All the pointers I'll say, take with a gain of salt because I am a new grower but have lots of experience with other plants.
You transplant just slightly before the plant is root bound. You will notice roots coming out of the bottom which are seeking to go deeper; ultimately thickening the roots above, them making absorption greater, larger plant etc...
Be careful you don't transplant to early. it should want to come as one. if it starts to crumble your soil structure is weak or the roots arent large enough yet.
Which perhaps is why you've heard let them go a bit closer to root bound... whats an extra five days to let them get bigger if it means they have a healthy transplant. The roots will fill out in the new home.
Ive found everything I've done this year as been has been hit or miss.
I've been following a textbook found on amazon.

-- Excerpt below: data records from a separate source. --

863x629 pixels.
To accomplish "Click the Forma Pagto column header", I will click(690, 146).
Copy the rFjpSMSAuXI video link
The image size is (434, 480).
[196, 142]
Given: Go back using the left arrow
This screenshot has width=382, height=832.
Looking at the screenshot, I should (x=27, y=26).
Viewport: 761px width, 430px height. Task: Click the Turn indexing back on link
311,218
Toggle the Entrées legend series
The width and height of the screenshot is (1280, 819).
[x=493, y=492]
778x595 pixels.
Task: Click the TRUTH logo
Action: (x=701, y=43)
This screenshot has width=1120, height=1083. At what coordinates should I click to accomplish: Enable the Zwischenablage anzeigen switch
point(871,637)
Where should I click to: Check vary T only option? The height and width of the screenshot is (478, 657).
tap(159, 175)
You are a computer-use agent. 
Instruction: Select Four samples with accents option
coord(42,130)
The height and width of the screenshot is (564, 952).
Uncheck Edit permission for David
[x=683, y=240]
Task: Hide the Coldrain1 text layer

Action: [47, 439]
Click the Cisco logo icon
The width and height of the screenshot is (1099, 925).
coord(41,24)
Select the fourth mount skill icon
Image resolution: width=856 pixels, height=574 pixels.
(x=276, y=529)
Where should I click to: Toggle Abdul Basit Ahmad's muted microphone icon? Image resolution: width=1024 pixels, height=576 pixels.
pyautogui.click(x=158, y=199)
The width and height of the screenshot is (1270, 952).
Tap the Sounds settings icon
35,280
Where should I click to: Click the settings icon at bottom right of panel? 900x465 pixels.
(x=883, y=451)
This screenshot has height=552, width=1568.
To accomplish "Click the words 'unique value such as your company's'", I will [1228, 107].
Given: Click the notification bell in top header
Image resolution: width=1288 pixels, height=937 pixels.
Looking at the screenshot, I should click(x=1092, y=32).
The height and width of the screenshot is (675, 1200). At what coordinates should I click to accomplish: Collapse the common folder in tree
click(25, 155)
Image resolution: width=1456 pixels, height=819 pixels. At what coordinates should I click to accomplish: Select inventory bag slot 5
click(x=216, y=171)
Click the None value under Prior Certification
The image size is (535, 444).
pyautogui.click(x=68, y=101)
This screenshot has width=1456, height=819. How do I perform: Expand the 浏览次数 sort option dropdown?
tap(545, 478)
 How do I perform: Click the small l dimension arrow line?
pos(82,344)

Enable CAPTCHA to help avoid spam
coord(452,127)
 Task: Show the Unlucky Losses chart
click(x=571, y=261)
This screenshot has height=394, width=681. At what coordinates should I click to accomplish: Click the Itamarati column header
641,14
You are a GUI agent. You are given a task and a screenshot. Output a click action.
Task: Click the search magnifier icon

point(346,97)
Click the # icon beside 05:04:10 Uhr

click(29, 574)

The Cannabis Encyclopedia by Jorge Cervantes
@momNpop,
Just a question relating to something I've encountered (not so much by choice). Any particular reason why you transplant AFTER they're root bound? I figured that would stunt them so usually I try to transplant a bit before they're root bound, but being inexperienced I've transplanted some plants only after they were root bound when I thought they wouldn't be just yet. I can't honestly say what the effects are, but I'd still imagine trying to avoid getting root bound to be better in general.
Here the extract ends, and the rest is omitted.